> Vorliegender Auszug
============
Mitte ganz unten

So oder ähnlich könnte die politische Situation in Deutschland beschrieben werden. Alle Parteien bemühen sich um die Mitte. Alleine der Wiederholungszwang der Kanzlerin beim letzten CDU Parteitag ist ein schönes Beispiel für den Scharm, den offensichtlich die vermeintlichen Wähler in der Mitte der Gesellschaft auf die Politiker ausüben. Dabei werden aber auch die Klagen immer lauter, die Armut verbreite sich auch zunehmend in der Mitte. Würde bedeuten, die Mitte frisst sich selber auf.

Deutschland hat als Industrienation offensichtlich den Hang nicht nur zum Dichten und Denken, nicht nur zum Lamentieren und Klagen, sondern vor allem dazu, mit den Problemen nach unten zu gehen. Es grenzt an Masochismus, entweder eine Politik des nichts Tun zu betreiben oder auf der anderen Seite als Bürger dieser Politik zuzuschauen. „Waren Sie schon mal angeln?
Der Köder stirbt immer.“

Energieversorger und Bahn
ärgern Verbraucher am meisten

Energieversorger, Bahn und Busse sowie Mobilfunkanbieter ärgern die Verbraucher in Deutschland am meisten. Die Politik behandele den Verbraucherschutz stiefmütterlich, beklagte der Bundesverband der Verbraucherzentralen.

Alleine die Beiträge im frontal21 am Dienstag auf ZDF zeigen deutlich, was ich im letzten Artikel von gestern Nacht meinte: „…Vorbeireden hat sich überhaupt zu einer modernen Art von Problemdiskussion etabliert…“

Und was macht das Ölgeld? In keiner Region der Welt wird beispielsweise soviel gebaut wie im Nahen Osten. Ferien- und Geschäftsreisende aus aller Welt sollen angelockt werden und für Einkommensquellen nach dem Öl sorgen. In Dubai gibt es bereits über 400 Hotels. Bis 2016 sollen es mehr als doppelt so viel sein. Dubai will einen der größten Transithäfen der Welt bauen, heute rangiert die Metropole am Persischen Golf unter den ersten Zehn.
============
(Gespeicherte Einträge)

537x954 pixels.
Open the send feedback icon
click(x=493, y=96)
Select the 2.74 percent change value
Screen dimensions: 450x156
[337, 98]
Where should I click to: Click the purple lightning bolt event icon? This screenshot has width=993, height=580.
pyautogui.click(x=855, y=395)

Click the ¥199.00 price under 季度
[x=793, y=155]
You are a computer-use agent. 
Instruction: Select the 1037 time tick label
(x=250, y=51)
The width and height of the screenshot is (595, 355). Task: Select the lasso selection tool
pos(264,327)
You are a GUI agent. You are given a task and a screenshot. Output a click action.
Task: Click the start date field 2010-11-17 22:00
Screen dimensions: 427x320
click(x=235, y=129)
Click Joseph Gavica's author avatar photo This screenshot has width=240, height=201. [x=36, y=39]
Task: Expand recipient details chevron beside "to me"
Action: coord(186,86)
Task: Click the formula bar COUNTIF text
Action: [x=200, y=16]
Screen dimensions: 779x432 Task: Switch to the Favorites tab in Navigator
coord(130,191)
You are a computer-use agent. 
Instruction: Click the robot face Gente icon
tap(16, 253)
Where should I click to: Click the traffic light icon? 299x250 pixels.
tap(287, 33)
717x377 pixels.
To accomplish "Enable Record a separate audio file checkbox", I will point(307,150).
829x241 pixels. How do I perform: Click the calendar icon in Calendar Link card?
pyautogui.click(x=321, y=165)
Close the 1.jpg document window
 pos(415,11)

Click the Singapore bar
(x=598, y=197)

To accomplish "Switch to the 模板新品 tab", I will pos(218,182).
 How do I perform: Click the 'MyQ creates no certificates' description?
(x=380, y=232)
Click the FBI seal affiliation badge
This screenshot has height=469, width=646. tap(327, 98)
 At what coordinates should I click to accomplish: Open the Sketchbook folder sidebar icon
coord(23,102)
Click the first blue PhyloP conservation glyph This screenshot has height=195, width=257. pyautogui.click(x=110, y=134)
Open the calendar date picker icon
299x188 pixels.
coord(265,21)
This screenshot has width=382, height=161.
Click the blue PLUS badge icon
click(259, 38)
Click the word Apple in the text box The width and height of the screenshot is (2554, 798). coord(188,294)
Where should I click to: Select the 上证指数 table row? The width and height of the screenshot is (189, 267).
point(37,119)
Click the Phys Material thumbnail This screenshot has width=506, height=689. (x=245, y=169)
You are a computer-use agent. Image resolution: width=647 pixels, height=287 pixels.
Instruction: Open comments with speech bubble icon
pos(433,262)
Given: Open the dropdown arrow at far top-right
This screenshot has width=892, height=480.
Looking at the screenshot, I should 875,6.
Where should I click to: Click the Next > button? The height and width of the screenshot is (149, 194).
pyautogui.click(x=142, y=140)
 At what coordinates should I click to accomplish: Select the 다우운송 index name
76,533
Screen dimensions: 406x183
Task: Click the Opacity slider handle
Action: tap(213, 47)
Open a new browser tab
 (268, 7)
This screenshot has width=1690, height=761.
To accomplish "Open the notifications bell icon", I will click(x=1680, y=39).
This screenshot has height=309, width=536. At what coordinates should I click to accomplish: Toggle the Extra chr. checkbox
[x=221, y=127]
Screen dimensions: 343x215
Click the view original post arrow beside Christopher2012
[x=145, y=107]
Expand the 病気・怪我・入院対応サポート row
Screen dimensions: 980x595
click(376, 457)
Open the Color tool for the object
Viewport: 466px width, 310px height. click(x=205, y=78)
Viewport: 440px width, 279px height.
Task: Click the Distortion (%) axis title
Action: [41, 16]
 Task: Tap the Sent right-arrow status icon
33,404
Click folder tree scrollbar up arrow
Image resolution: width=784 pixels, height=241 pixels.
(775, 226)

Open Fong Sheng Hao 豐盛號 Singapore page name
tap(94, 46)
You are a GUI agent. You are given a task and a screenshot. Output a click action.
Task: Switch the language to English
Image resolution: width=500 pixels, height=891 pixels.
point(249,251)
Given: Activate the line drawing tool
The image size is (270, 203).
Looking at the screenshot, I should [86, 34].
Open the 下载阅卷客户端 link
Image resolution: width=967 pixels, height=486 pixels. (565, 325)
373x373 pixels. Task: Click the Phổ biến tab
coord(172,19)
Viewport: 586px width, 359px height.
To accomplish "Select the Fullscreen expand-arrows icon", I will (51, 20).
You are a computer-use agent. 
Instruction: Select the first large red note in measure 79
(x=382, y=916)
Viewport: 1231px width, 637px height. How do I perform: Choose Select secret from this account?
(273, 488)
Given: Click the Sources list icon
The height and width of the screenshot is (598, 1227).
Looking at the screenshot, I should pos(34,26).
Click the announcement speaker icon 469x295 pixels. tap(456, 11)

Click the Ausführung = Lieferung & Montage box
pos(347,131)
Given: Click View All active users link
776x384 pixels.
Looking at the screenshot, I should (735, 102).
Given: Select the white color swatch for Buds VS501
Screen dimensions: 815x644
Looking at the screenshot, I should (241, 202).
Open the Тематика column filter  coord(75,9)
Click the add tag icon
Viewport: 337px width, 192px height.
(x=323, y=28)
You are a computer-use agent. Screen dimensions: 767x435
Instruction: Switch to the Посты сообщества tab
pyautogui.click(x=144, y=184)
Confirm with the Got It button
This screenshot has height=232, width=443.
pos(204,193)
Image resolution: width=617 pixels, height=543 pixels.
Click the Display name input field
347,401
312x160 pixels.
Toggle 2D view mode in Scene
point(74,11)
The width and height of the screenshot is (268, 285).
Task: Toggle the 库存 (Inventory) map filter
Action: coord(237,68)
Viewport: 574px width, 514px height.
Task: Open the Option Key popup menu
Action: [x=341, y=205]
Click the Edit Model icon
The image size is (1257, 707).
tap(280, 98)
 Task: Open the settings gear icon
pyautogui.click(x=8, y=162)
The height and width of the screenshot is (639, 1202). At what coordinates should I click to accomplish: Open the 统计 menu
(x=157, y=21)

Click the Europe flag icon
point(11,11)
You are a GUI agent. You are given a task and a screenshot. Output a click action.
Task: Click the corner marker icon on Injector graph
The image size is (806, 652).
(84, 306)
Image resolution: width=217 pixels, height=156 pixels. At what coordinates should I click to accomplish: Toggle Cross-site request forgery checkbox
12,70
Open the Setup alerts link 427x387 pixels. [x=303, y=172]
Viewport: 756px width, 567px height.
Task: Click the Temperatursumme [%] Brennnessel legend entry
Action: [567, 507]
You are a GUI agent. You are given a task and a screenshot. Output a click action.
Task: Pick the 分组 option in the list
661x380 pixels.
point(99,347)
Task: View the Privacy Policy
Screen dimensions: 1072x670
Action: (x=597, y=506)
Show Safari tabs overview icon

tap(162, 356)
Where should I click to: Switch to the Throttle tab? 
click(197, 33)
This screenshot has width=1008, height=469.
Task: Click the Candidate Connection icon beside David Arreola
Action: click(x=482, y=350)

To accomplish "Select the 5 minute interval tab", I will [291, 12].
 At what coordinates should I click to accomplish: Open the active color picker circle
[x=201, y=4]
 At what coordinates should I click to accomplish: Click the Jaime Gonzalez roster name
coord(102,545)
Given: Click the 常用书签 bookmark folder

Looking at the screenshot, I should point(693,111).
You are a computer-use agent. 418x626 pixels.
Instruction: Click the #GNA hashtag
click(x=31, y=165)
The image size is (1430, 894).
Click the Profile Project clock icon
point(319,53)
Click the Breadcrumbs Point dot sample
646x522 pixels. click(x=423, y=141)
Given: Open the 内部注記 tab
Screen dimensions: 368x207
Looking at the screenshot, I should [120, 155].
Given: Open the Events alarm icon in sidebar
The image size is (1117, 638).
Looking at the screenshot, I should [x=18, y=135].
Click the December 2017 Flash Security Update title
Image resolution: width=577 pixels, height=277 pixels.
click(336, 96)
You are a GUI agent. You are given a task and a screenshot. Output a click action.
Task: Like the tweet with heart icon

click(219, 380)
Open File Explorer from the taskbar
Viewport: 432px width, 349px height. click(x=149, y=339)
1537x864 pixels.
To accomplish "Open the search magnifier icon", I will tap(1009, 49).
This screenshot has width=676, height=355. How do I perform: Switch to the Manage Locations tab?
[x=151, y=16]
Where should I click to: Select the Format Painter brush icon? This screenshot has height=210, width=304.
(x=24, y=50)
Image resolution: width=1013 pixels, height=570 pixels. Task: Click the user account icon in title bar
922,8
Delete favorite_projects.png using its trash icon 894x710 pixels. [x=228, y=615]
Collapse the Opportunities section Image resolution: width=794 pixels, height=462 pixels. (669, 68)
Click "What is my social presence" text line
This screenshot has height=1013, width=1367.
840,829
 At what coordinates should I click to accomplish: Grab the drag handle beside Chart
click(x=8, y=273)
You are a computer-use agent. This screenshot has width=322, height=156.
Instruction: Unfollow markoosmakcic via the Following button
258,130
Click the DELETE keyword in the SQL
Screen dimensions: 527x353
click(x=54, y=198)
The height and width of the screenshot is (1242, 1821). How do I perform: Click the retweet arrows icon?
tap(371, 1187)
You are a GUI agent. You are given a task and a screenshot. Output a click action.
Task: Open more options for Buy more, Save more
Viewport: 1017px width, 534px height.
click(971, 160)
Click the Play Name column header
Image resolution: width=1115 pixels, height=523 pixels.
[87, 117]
============
Gib aus dem Text über die politische Mitte den Abschnitt wortgetreu wieder, der mit den Worten beginnt, die „Deutschland hat als“ enthalten, und mit „Bundesverband der Verbraucherzentralen.“ schließt.

Deutschland hat als Industrienation offensichtlich den Hang nicht nur zum Dichten und Denken, nicht nur zum Lamentieren und Klagen, sondern vor allem dazu, mit den Problemen nach unten zu gehen. Es grenzt an Masochismus, entweder eine Politik des nichts Tun zu betreiben oder auf der anderen Seite als Bürger dieser Politik zuzuschauen. „Waren Sie schon mal angeln?
Der Köder stirbt immer.“

Energieversorger und Bahn
ärgern Verbraucher am meisten

Energieversorger, Bahn und Busse sowie Mobilfunkanbieter ärgern die Verbraucher in Deutschland am meisten. Die Politik behandele den Verbraucherschutz stiefmütterlich, beklagte der Bundesverband der Verbraucherzentralen.